今回は4月19日のブログ内容と時期が少々かぶりますが、今回は別の角度でご紹介いたします。
19世紀のロシアは不凍港を求めた政策をかかげ、南下政策と称して国家の弱体が著しいオスマン帝国の領域に入り込もうとしていました。事実、複合民族、宗教の混在などから反発が絶えなかったオスマン帝国では、独立と解放を求めた運動もしきりに起こりました。1821年にはギリシアがトルコからの独立をかかげ、 ギリシア独立戦争が勃発、ギリシアは1829年のアドリアノープル条約と翌1830年のロンドン会議で独立が認められます。こうした弱りきったオスマン帝国ですが領域の広さ、地中海や黒海など海域の広さなどからイギリスやフランス、とりわけオスマン帝国の北方に位置するロシアなどヨーロッパ列強は関心が高かったのです。

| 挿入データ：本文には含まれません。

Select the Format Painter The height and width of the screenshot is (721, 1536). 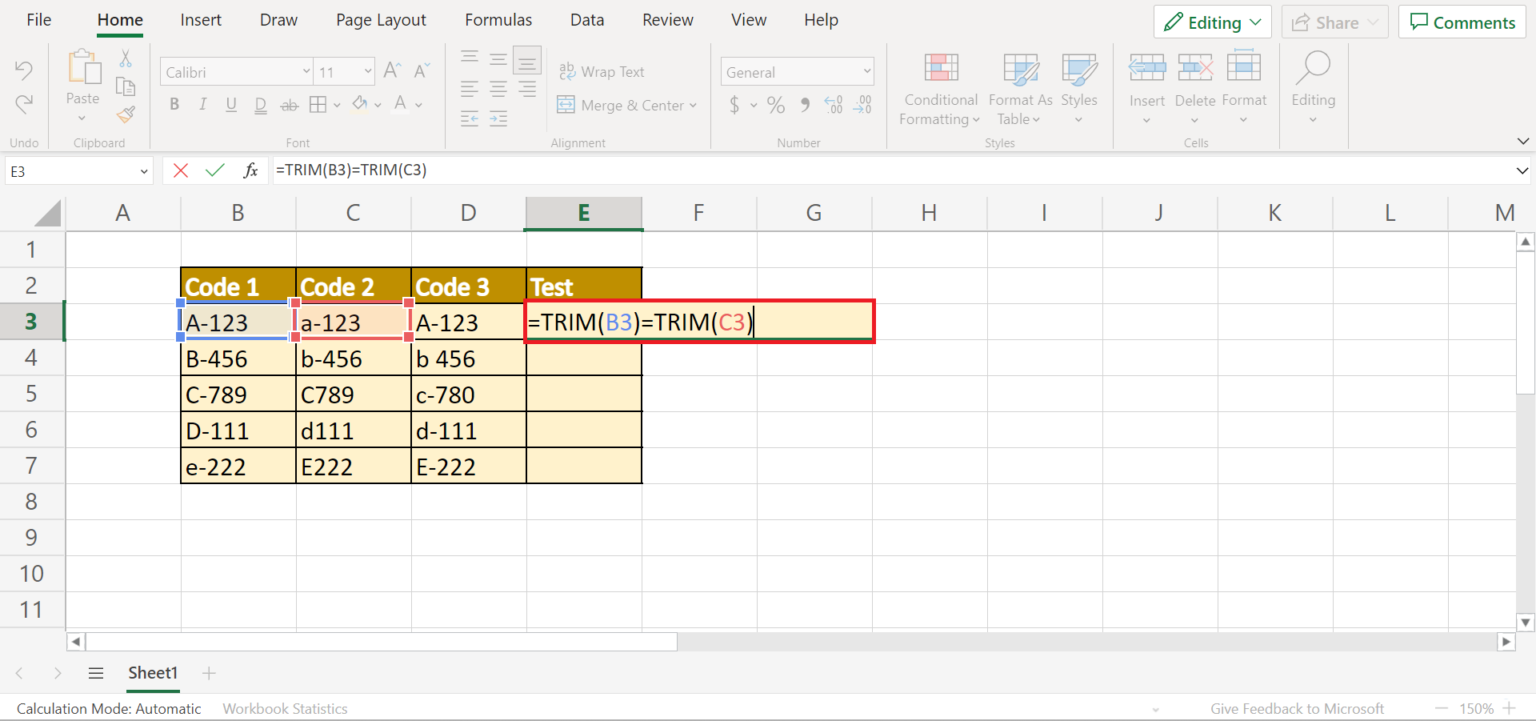[x=126, y=112]
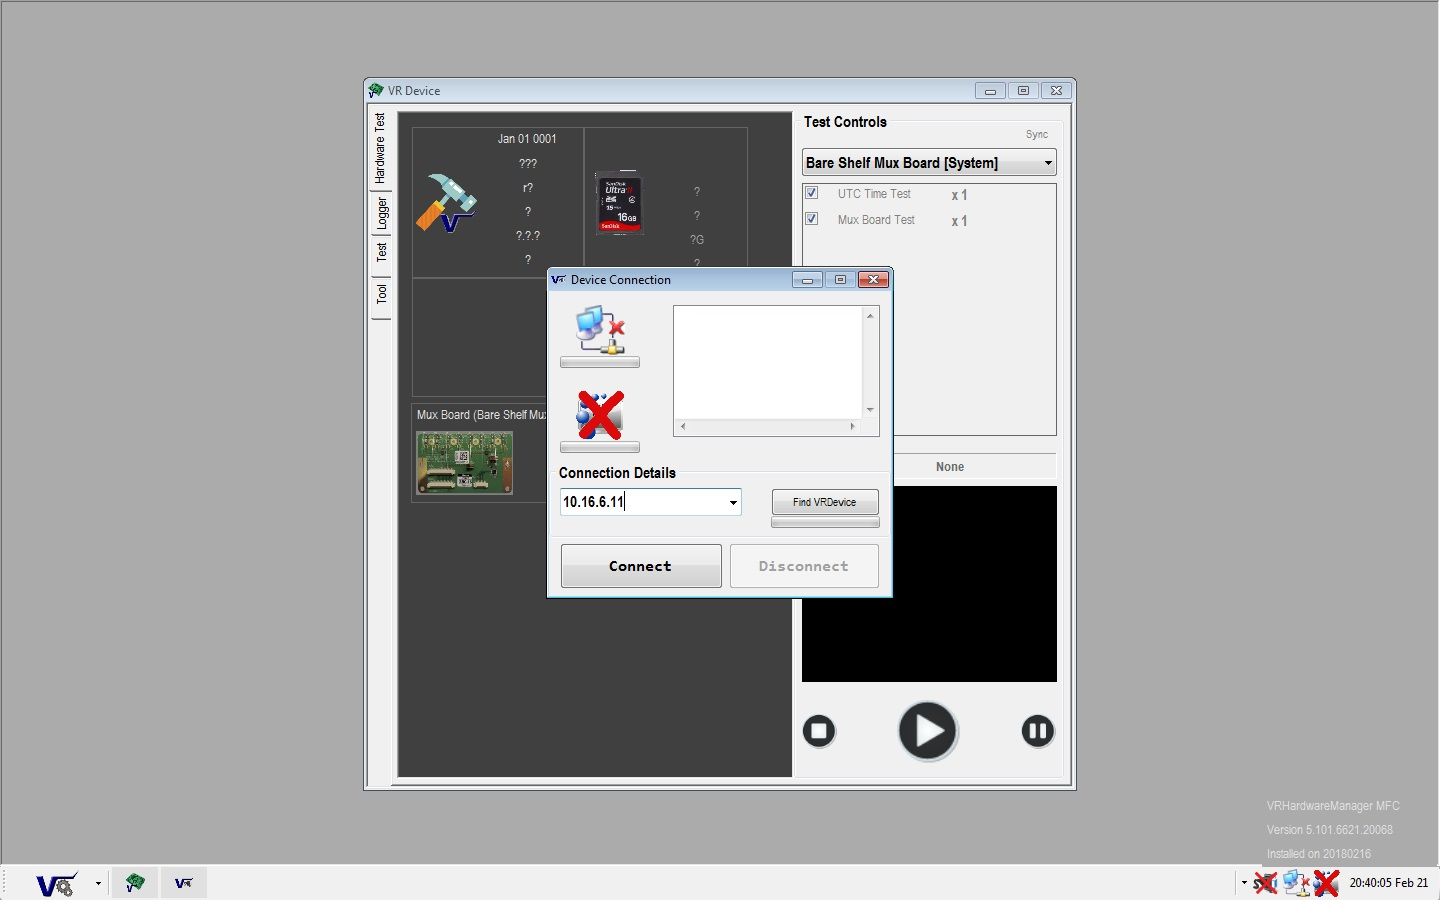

このギリシアの独立を契機に、独立・解放を掲げられて苦悩するオスマン帝国に対して、フランスやイギリスはロシアに負けまいとしてあれこれと干渉するのです。こうした西欧列強から見たオスマン帝国のゴタゴタに干渉した情勢を「 東方問題」といいます。すでに、2次にわたるエジプト・トルコ戦争(1811-33,39-40)、クリミア戦争(1853-56)などはすべて「東方問題」が端緒の戦争です。
「東方問題」に干渉したロシアにしてみれば、南下政策の実現・達成が主目標でありましたが、過去のこうした戦争ではすべてイギリスなどに阻まれ、失敗を続けました。これらに続いて起こされた露土戦争はロシアがオスマン帝国に勝利したのです。結果 サン・ステファノ条約でルーマニアやセルビアといったオスマン帝国に支配された国家を独立させ、同じく支配を受けていたブルガリアもロシアの保護の下で領土を拡大させて自治を付与させ、幾分の領土もロシアに割譲させるなど、ついに南下政策を達成させるかに見えました。
ところが、この条約を不服としたイギリスやオーストリアが干渉、そして1878年6月において、プロイセンの宰相 ビスマルクの提唱によってウィーン会議以来となる大国際会議、 ベルリン会議が開かれ、改めてバルカン半島の利権について話し合い、セルビアやルーマニアなどの国家の独立は認められたものの、ブルガリアは領土不拡大でオスマン帝国領内での自治を付与、そしてオーストリアはボスニア・ヘルツェゴヴィナ地域の統治権を獲得、イギリスはキプロス島を獲得して、またもやロシアの南下は失敗したのです。ロシアはヨーロッパでの南下政策をあきらめ、アジア進出政策に方向を転換し、やがて日本との対立を深めていくのです。